Auf meinem Gesicht kann man sicher Spiegeleier braten, so wie es glüht. Mum fängt sich als Erste. "Oh, schön, dich kennenzulernen, äh...", stottert sie und blickt mich hilfesuchend an, weil sie ja nicht weiß, wie mein Freund heißt. "Jannik.", sagt dieser und schüttelt höflich Mums Hand. "Jannik Maurer. Es freut mich auch, Sie kennenzulernen, Frau Winkler!" So förmlich kenne ich ihn gar nicht. "Oh, Jannik. Sag einfach Du zu mir, ich bin Christina." Mum lächelt Jannik fröhlich an.

Dad erhebt sich etwas steif von seinem Stuhl und kommt auf uns zu. Mum wendet sich wieder dem Essen am Herd zu. "Hallo, ich bin Matthias. Darf ich dich jetzt mal ganz unhöflich fragen, ob du mit Elisabeth Maurer verwandt bist?", will Dad wissen. "Ja, sie ist meine Mutter.", antwortet Jannik. "Jetzt wo du es sagst... du siehst ihr wirklich sehr ähnlich.

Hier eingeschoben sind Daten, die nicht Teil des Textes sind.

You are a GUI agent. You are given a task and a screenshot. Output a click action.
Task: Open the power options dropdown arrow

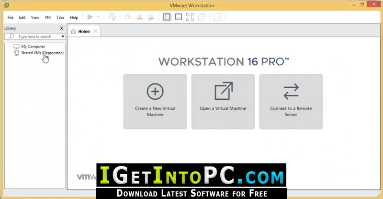coord(98,17)
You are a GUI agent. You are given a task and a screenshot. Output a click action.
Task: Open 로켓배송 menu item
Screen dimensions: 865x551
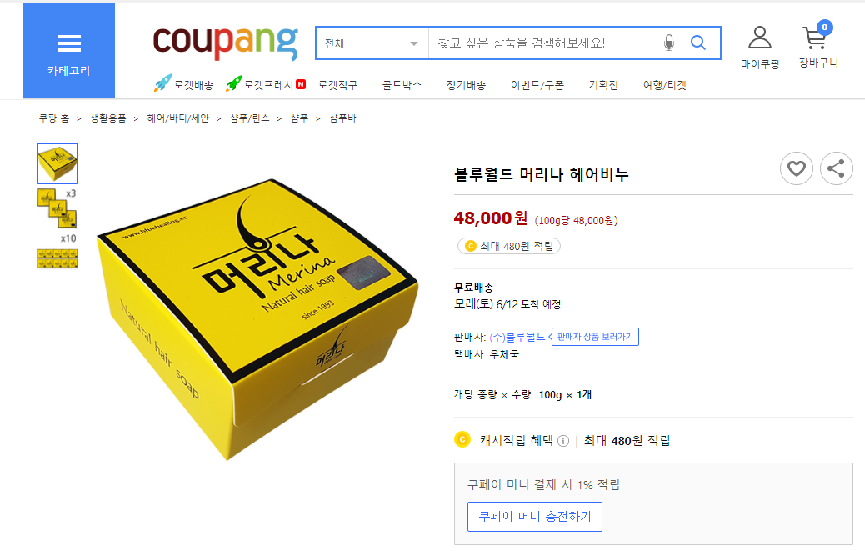(183, 84)
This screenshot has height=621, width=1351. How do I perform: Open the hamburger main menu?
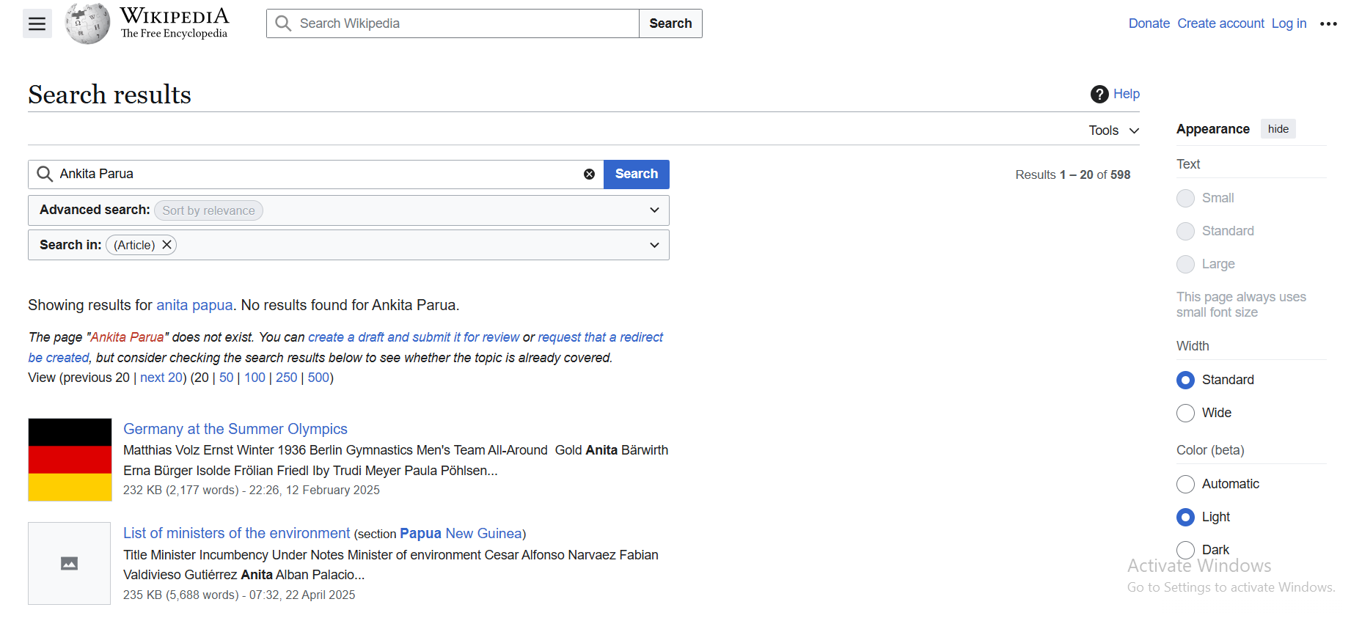(37, 24)
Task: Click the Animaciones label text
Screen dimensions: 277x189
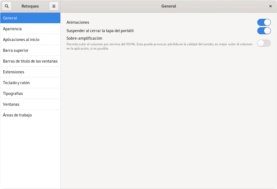Action: (x=78, y=22)
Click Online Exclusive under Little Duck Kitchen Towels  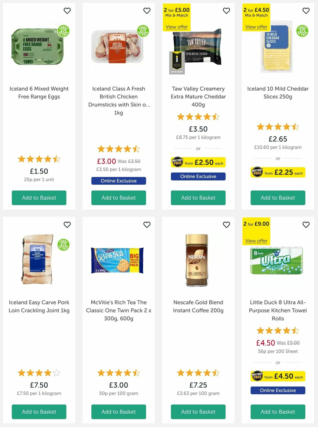click(x=278, y=390)
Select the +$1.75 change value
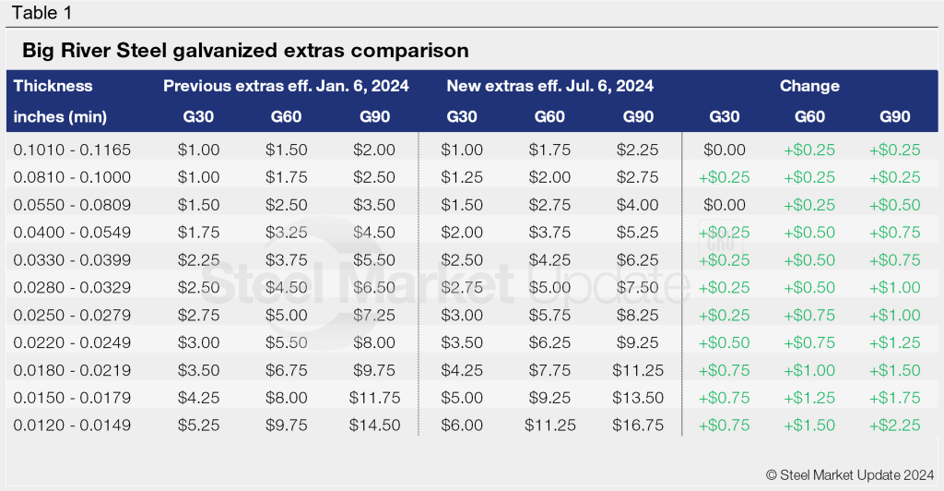944x491 pixels. tap(893, 398)
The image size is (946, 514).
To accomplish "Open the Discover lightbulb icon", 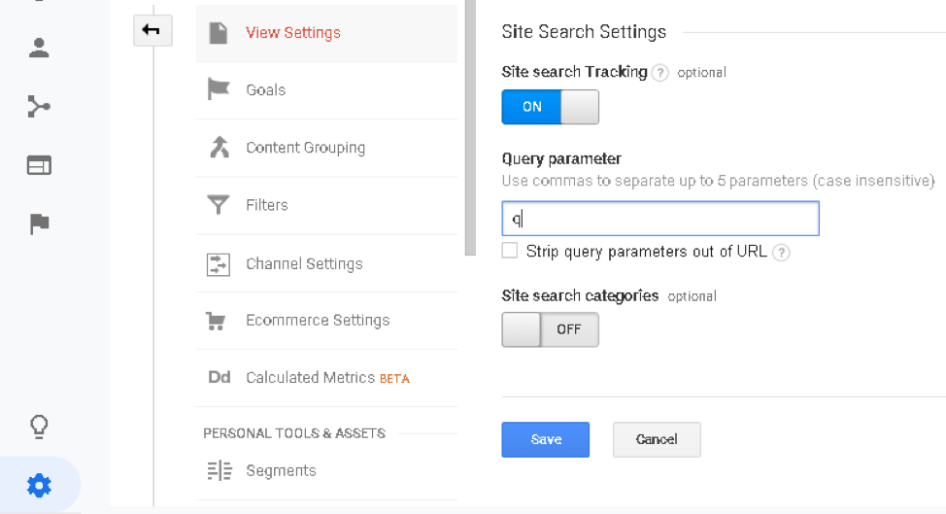I will pos(39,428).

Wie geht es Sternchen?" Es war irgendwie klar, dass Dad sich sofort nach dem Pferd erkundigt, aber ich bin froh, dass nicht die ganze Aufmerksamkeit auf mir ruht und dass sie ein Thema gefunden haben, über das sie plaudern können. Besser als peinliches Schweigen.

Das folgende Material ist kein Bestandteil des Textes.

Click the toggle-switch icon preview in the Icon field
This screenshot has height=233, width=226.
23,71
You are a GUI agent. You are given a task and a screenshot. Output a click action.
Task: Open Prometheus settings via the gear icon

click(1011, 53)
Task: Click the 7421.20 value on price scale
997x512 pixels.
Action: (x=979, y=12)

"Sie lahmt noch immer ein bisschen, aber es wird langsam besser.", antwortet Jannik. "Gut, richte deiner Mutter bitte aus, dass ich morgen noch einmal vorbeischaue.", sagt Dad und mein Freund verspricht, es ihr auszurichten. Dad setzt sich wieder an den Tisch und isst weiter.

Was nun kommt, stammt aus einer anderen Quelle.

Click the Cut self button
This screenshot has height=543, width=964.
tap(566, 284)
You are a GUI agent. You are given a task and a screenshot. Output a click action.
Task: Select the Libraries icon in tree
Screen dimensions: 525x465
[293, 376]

"Möchtet ihr auch etwas essen?", wendet sich Mum an uns. "Nein danke, ich nicht. Ich muss wieder nach Hause, es ist schon ziemlich spät.", entschuldigt sich Jannik. Dann drückt er nochmal meine Hand, flüstert mir ein Bis morgen zu und verabschiedet sich auch von meinen Eltern. Kaum fällt die Haustür ins Schloss, räuspert sich mein Vater und sieht mich an. Ich stehe noch immer mitten in der Küche, ohne mich zu bewegen. Bevor Dad etwas sagen kann, fährt Mum dazwischen. "Ich glaube, mit Jannik hast du wirklich einen guten Treffer gelandet." Dad stimmt ihr mit einem Brummen zu und ich gebe nur ein schüchternes Mmhh von mir. An Mum gewandt, sage ich dann: "Ich habe auch keinen Hunger mehr." Mit einem Gute Nacht verlasse ich eilig die Küche und schließe mich im Bad ein. Ich stelle mich vor den Spiegel, betrachte mein Spiegelbild und atme tief durch. Geschafft. Mum und Dad scheinen Jannik zu mögen. Glücklich steige ich in die Dusche.